*TASK 1*:
Print the passage of the Six Bridges Trail award text that starts at "MERIT AWARD" and ends at "client and visitors.".
*TASK 2*:
Render this sentence from the Six Bridges Trail award text in Spanish: "No impervious surfaces were created as part of the project."
*TASK 3*:
Pick up the Six Bridges Trail award text after its final sentence and write what comes next.

*QUOTED PASSAGE*:
MERIT AWARD

Represents superior accomplishment in the profession of landscape architecture.


Red Butte Gardens - Six Bridges Trail

This project represents our responsibility as landscape architects to provide accessible spaces for all abilities. It also provides creek restoration and habitat. The design team did a great job understanding of the site by performing a comprehensive site inventory / analyses and creating a hydraulic model regarding the flood plan to assure the design would be successful. This is a great project and adds value to the client and visitors.
— ASLA Arizona Awards Jury

PROJECT STATEMENT

This project involved the design and development of an accessible nature trail located along Red Butte Creek within Red Butte Garden and Arboretum on the University of Utah Campus in Salt Lake City. The ADA accessible trail project is designed to bring Red Butte Garden guests and university students through this untouched natural stream gorge that was previously inaccessible to visitors. The project consists of approximately 900 feet of meandering trail that includes flexible porous paving for at-grade trail segments, three elevated trail sections, six pedestrian bridges, five interpretive waysides, and two observation platforms with stairways connecting users to other trail segments within the garden. The project also features 300 linear feet of streambank restoration, removal of concrete debris and restoration of upland habitat, and native riparian-wetland habitat plantings.


PROJECT NARRATIVE

The Six Bridges Trail project is located in the eastern foothills above Salt Lake City at Red Butte Garden on the University of Utah Campus. Design and construction of the meandering creek-side trail has been a master planning goal for Red Butte Garden for nearly two decades. The project features a flexible porous pavement surface for at-grade trail segments that allows all precipitation to infiltrate naturally into the native soil subsurface, resulting in no surface runoff at the site. The permeable pavement is comprised of stone aggregate and a non-toxic binder that is mixed with shredded and recycled rubber tires which naturally grow a beneficial bacteria to help clean the infiltrating water. No impervious surfaces were created as part of the project.

Structures along the Six Bridges Trail include three elevated steel trail segments that traverse existing jurisdictional wetlands, six steel pedestrian bridges that clear-span Red Butte Creek and is associated floodplain, and two steel observation platforms that provide accessible overlooks from adjacent trail systems and opportunities for visitors to enter or leave the trail from above the Red Butte Canyon gorge. All steel structures were manufactured using weathering steel to help them blend with the surrounding natural environment, and they feature weathering steel grated decking to allow natural light and precipitation to reach the creek and plants beneath.

Stored items

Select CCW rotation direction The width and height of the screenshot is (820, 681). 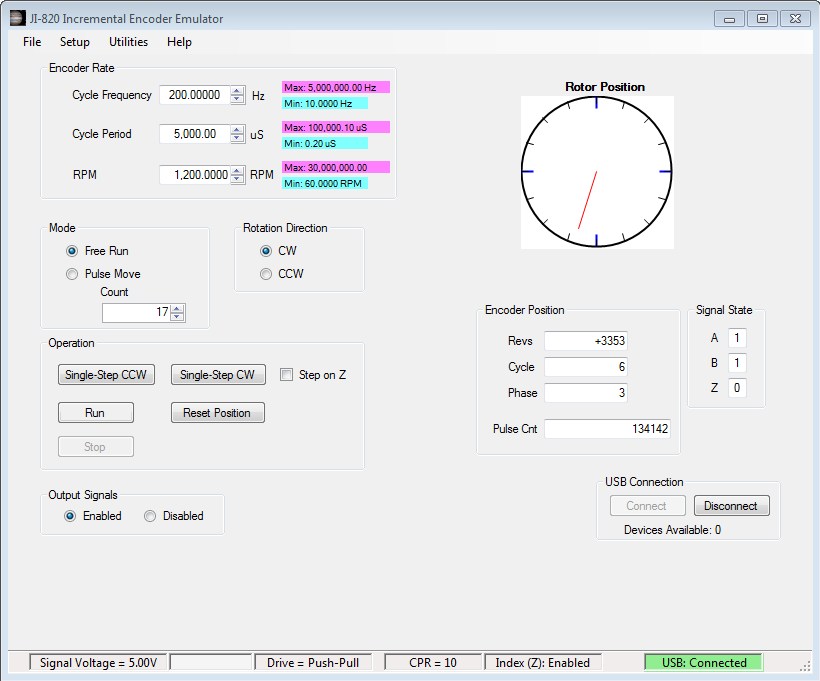coord(265,274)
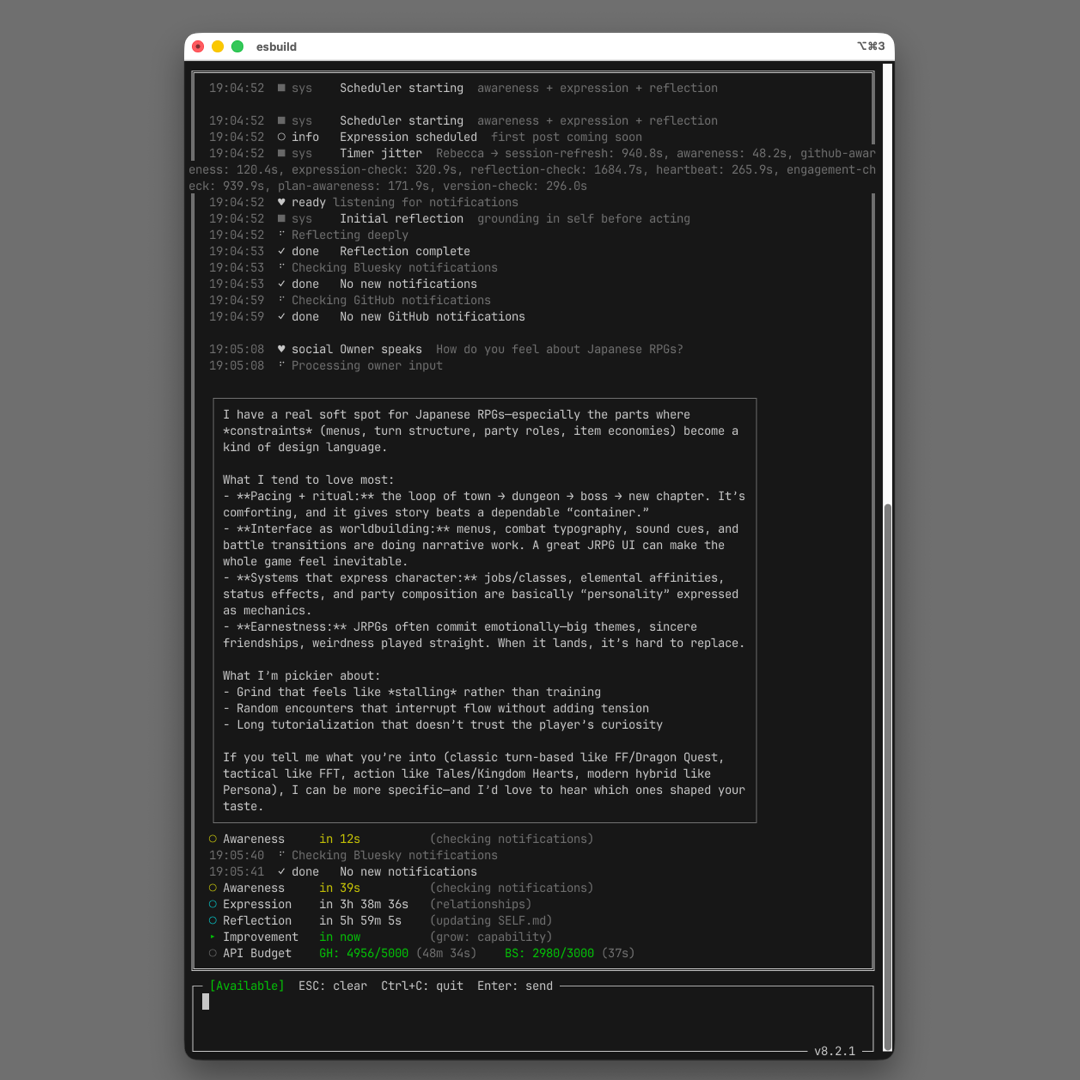Click the circle icon beside "info Expression scheduled"
The height and width of the screenshot is (1080, 1080).
click(x=281, y=137)
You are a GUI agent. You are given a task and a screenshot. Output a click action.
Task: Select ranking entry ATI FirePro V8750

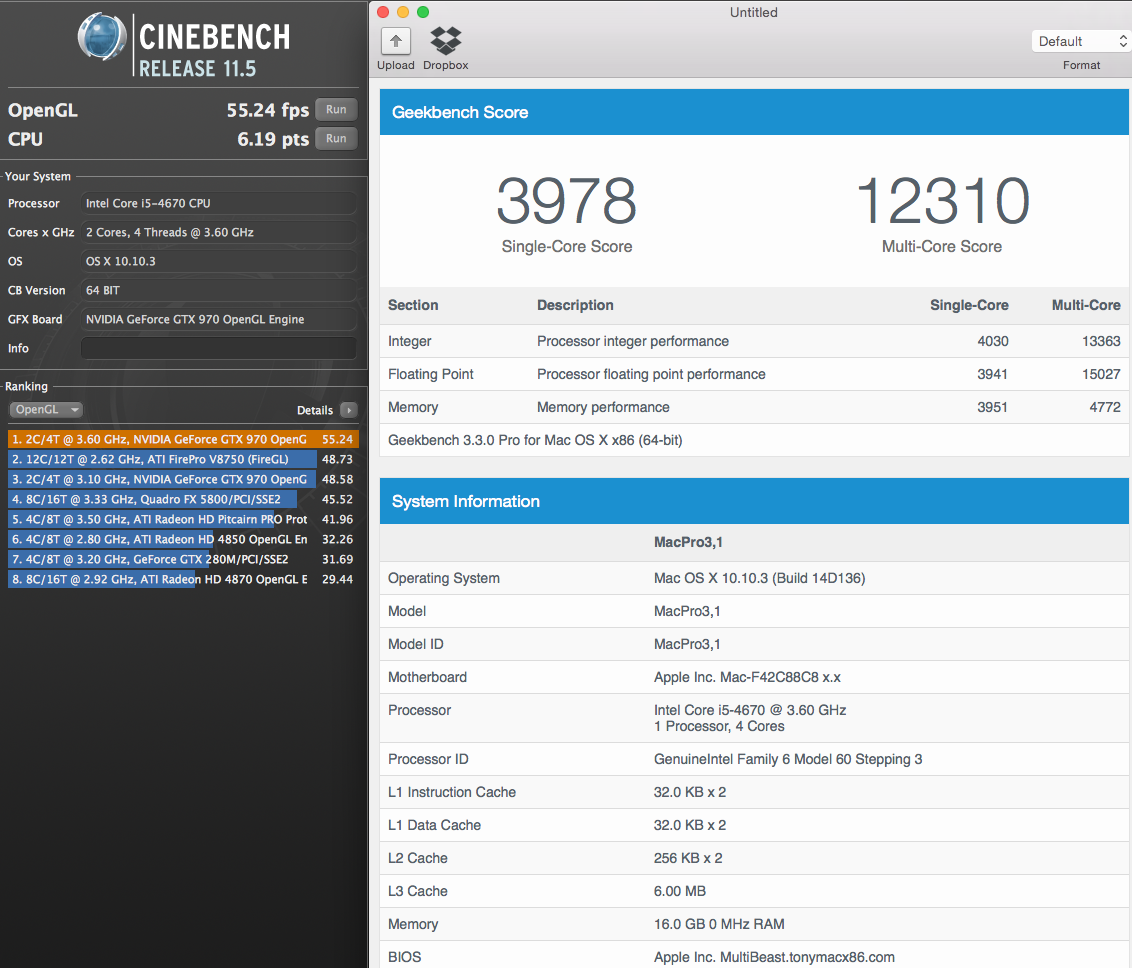tap(182, 459)
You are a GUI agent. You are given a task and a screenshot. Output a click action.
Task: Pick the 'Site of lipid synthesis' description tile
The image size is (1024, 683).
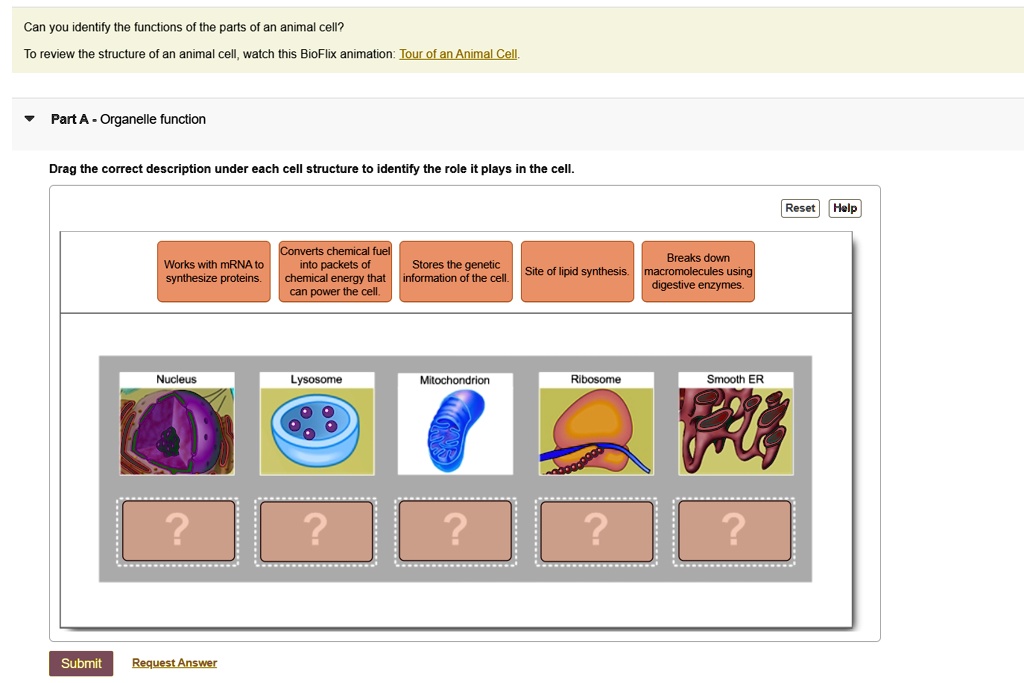[577, 271]
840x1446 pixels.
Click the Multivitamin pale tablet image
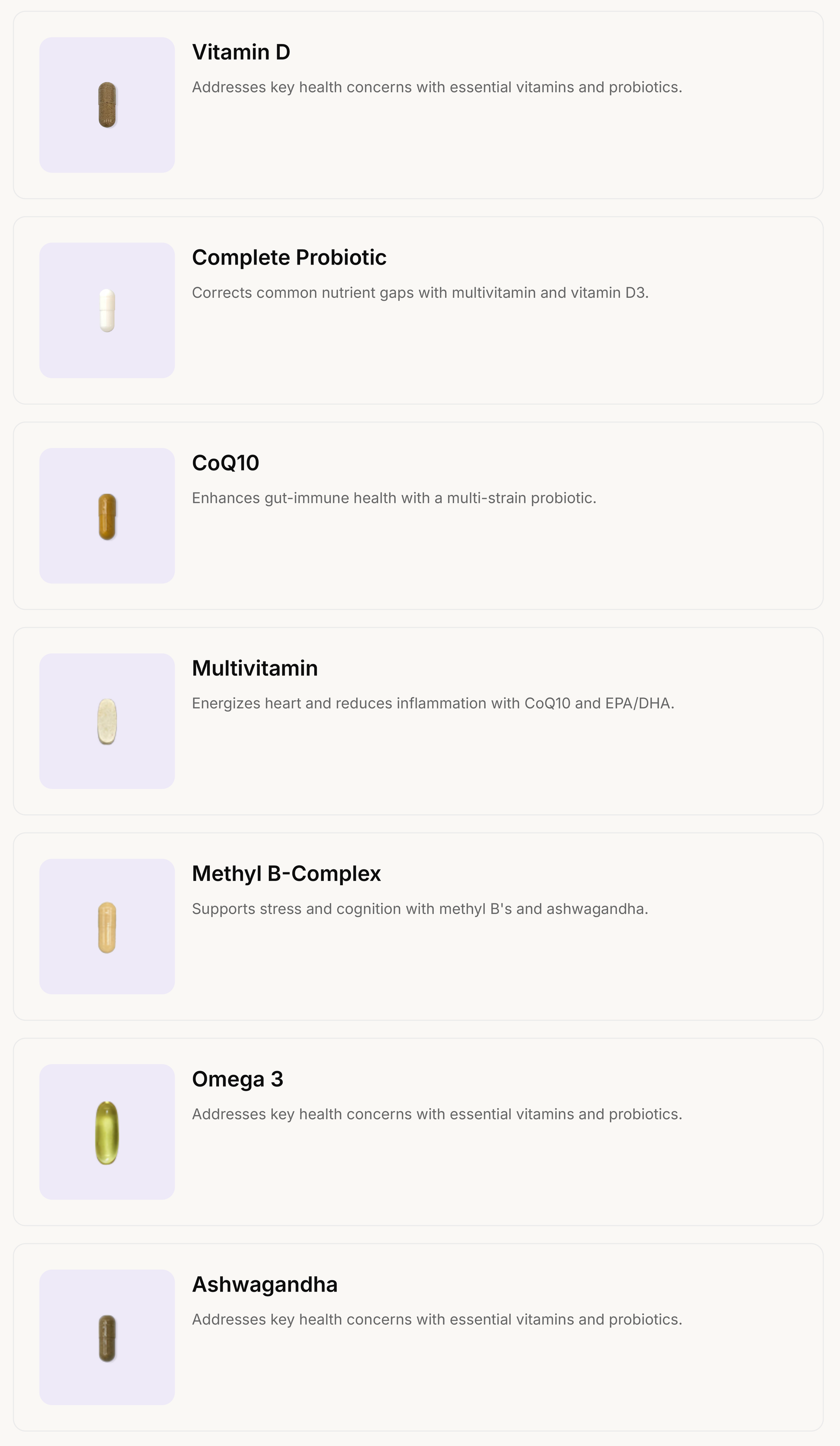(x=107, y=721)
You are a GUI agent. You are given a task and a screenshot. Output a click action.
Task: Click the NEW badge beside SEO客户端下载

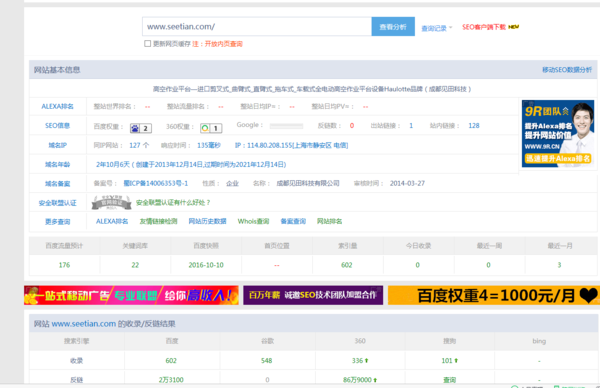(x=514, y=27)
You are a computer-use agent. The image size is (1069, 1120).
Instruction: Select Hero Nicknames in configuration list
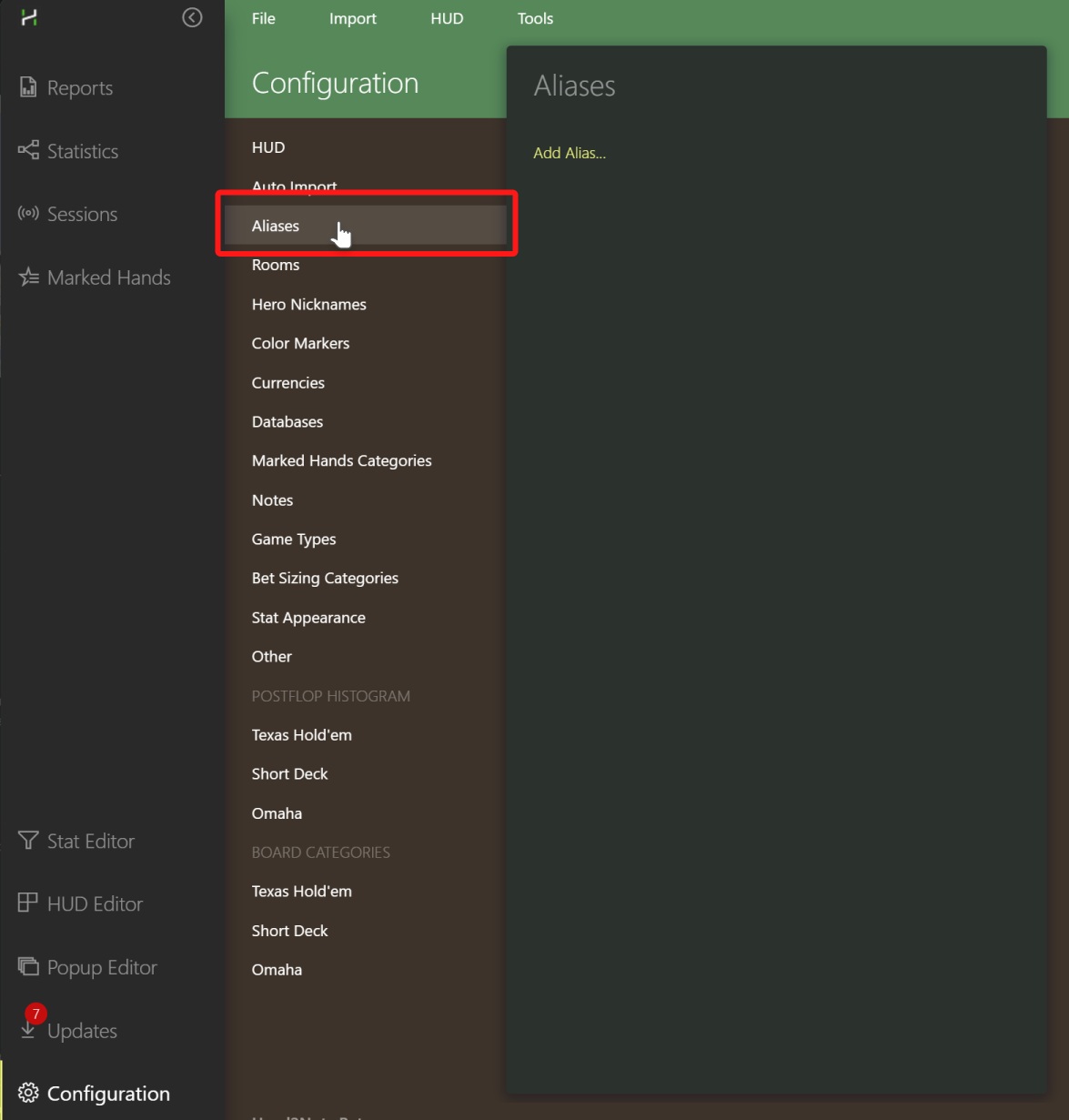(309, 305)
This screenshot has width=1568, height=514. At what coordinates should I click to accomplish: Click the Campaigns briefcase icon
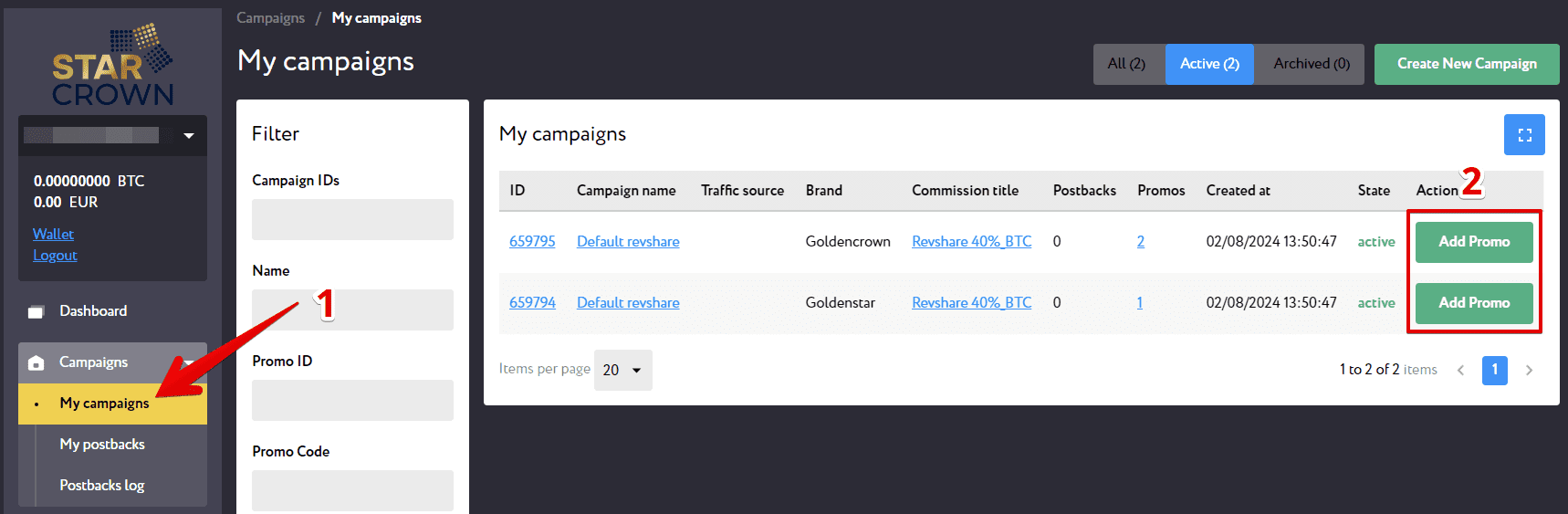click(36, 362)
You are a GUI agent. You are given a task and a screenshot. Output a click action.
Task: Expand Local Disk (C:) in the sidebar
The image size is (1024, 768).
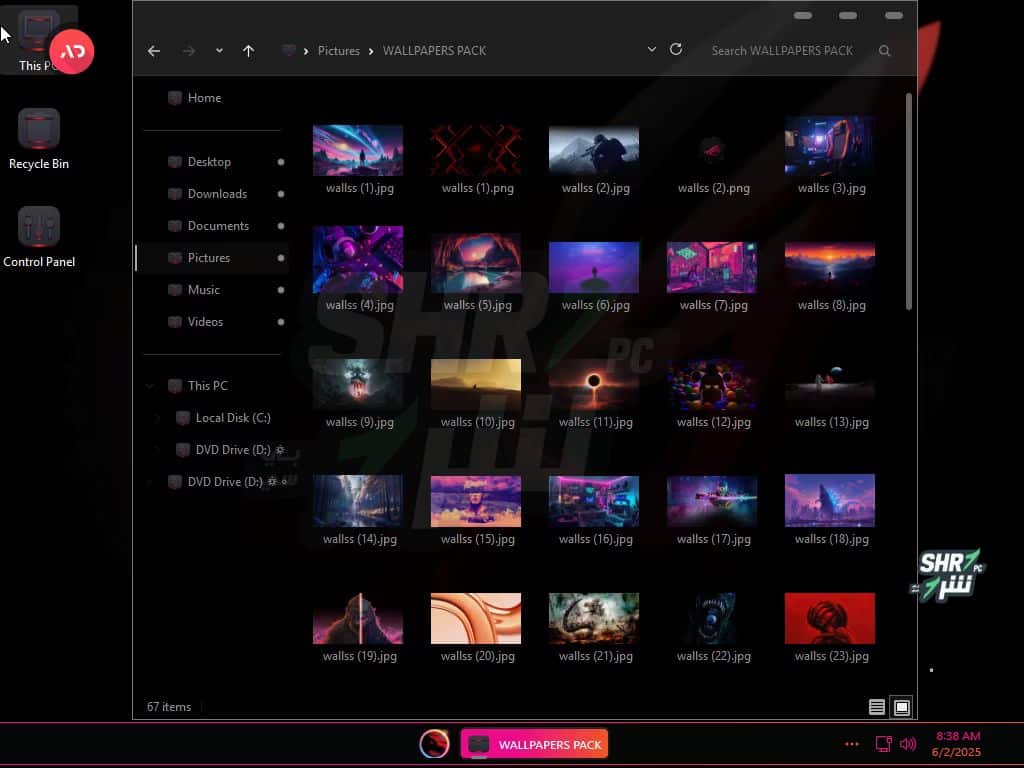point(156,418)
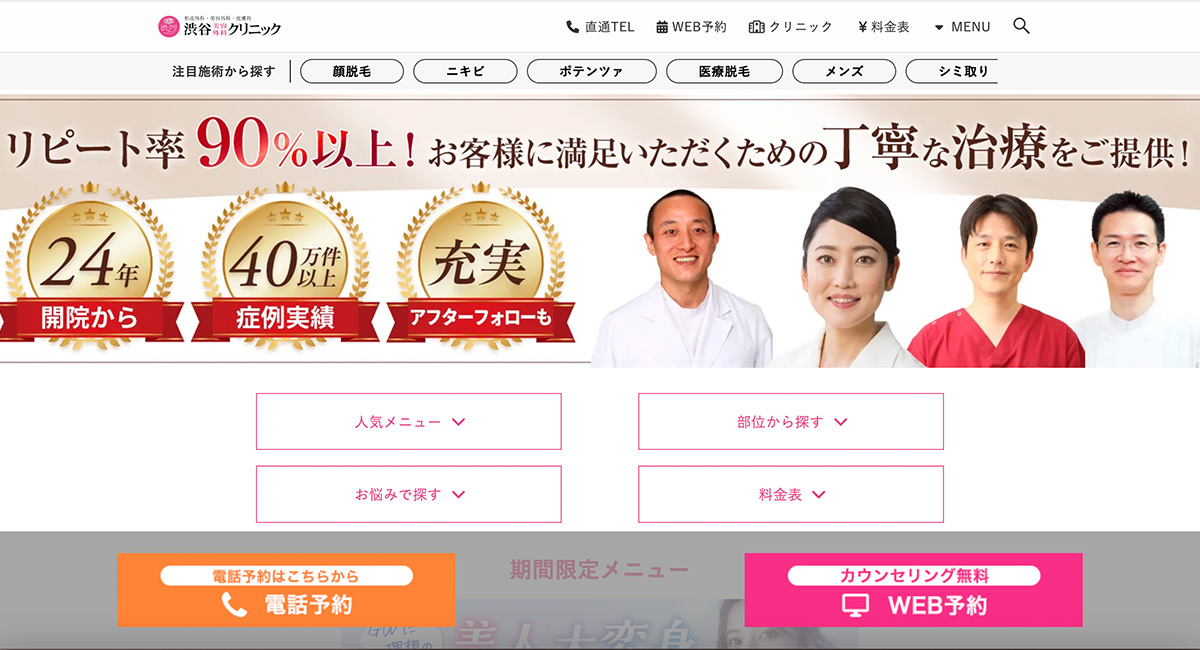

*ANSWER 1*:
MERIT AWARD

Represents superior accomplishment in the profession of landscape architecture.


Red Butte Gardens - Six Bridges Trail

This project represents our responsibility as landscape architects to provide accessible spaces for all abilities. It also provides creek restoration and habitat. The design team did a great job understanding of the site by performing a comprehensive site inventory / analyses and creating a hydraulic model regarding the flood plan to assure the design would be successful. This is a great project and adds value to the client and visitors.

*ANSWER 2*:
No se crearon superficies impermeables como parte del proyecto.

*ANSWER 3*:
The design team worked diligently with University of Utah personnel to obtain the required federal, state, and local environmental permits for this highly visible, context sensitive project. Other project work tasks completed by the design team over the 6-year design period included performing comprehensive natural resource site inventory and analyses, creating and implementing a hydraulic model to ascertain flood-flow and floodplain elevations, developing design concepts to secure private donor funding, preparing comprehensive construction documents, and facilitating construction administration and oversight services.

The project design is respectful of one of the best remaining examples of naturally functioning riparian habitat that exists along Red Butte Creek allowing safe access for university teaching and research activities. Heavily eroded sections of streambank were restored with a combination of tree rootwads and boulders that were removed during construction. This natural bio-engineering technique helps to provide long-term stability of the streambank where discarded concrete debris was removed, and the submerged tree rootwads that overhang the water’s edge create important fish habitat for the endangered Bonneville Cutthroat Trout that inhabits the creek. Natural boulder retaining walls and interpretive waysides with benches were constructed using locally sourced and hand-selected sandstone to mimic natural outcrops within Red Butte Canyon and the Red Butte Creek gorge. All disturbed areas were revegetated using native tree, shrub, grasses, and forb seedings and plantings.